Stata The Stata listserver
[Date Prev][Date Next][Thread Prev][Thread Next][Date index][Thread index]

st: Logistic regression


From   "Statann Lindberg" <[email protected]>
To   [email protected]
Subject   st: Logistic regression
Date   Tue, 21 Jan 2003 13:52:42 +0000

Dear all,

I am trying to refresh my statistical knowledge and at the same time refresh my experience with Stata (I currently run version 6, but will upgrade to 8). Now I desperately need some guidance on the best way to approach an analysis of a data set I have.

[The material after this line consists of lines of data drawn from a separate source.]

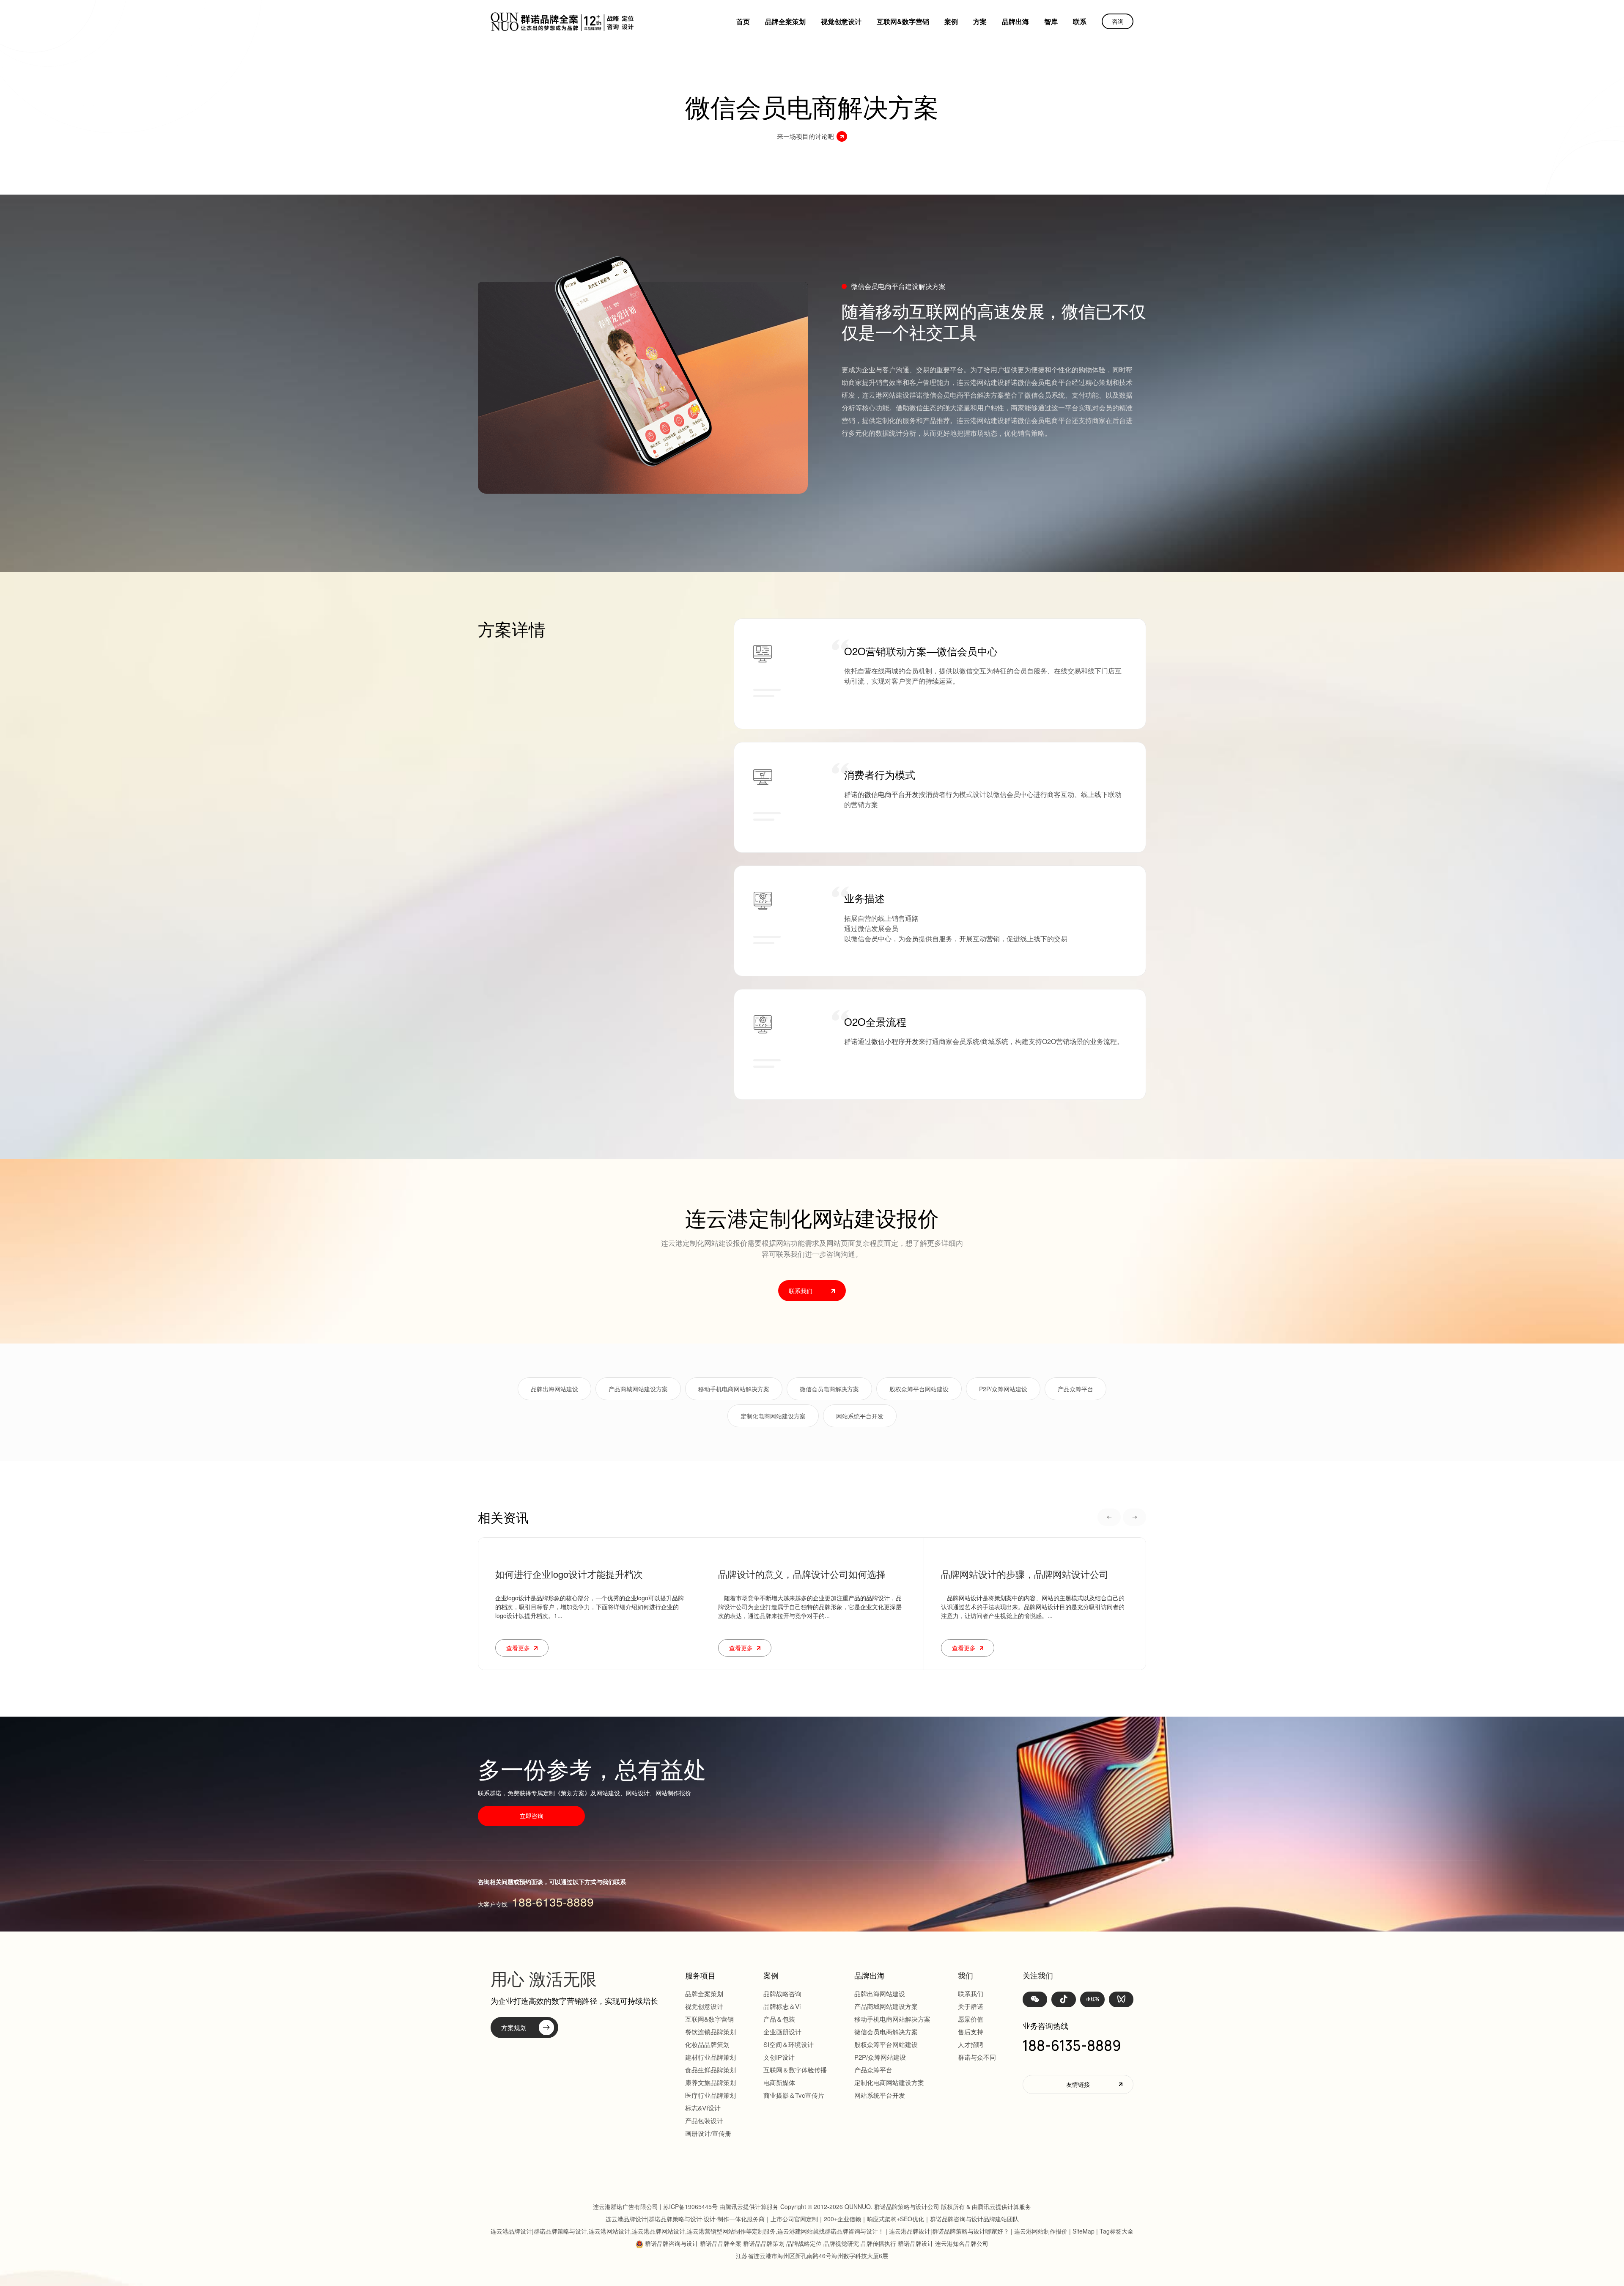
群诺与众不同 (977, 2056)
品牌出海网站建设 (554, 1389)
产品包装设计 (704, 2120)
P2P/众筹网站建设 (1003, 1389)
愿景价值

The data come from a study where 19 pregnant sows (16 with infected foetuses, 3 infected with healthy foetuses) have been tested for antibodies (expressed as an optical density (OD)) repeatedly during gestation. Each sow has been tested 8 times.
Basically I want to know if OD and the day in gestation (DIG) when the sow was tested can predict whether the foetus is infected or not. I anticipate that there may be an interaction between OD and DIG so I also want to include an interaction term.

Typing:
logistic inf od*dig, cluster(id) asis
only gives estimates for the main effects (od and dig) and not for the effect modifier that I wanted to test. Why is this?

However, if I in a previous step create an interaction term by
generate od_dig = od*dig, and then type
logistic inf od*dig, cluster(id) asis
Stata somehow identifies od_dig as something I want in the model.
Something I had not expected, but OK.

However, I also have a multicollinearity problem (high correlation between the interaction term and the main effects) so I experimented to try and reduce it by centering od (created a new variable called od2 = od - mean(od)) and a new interaction term od2_dat = od2*dig).

Then at some point in time I ran my first version again:
logistic inf od*dig, cluster(id) asis
and got the message:
Note: od dropped due to collinearity.
Note: od2_dat dropped due to collinearity.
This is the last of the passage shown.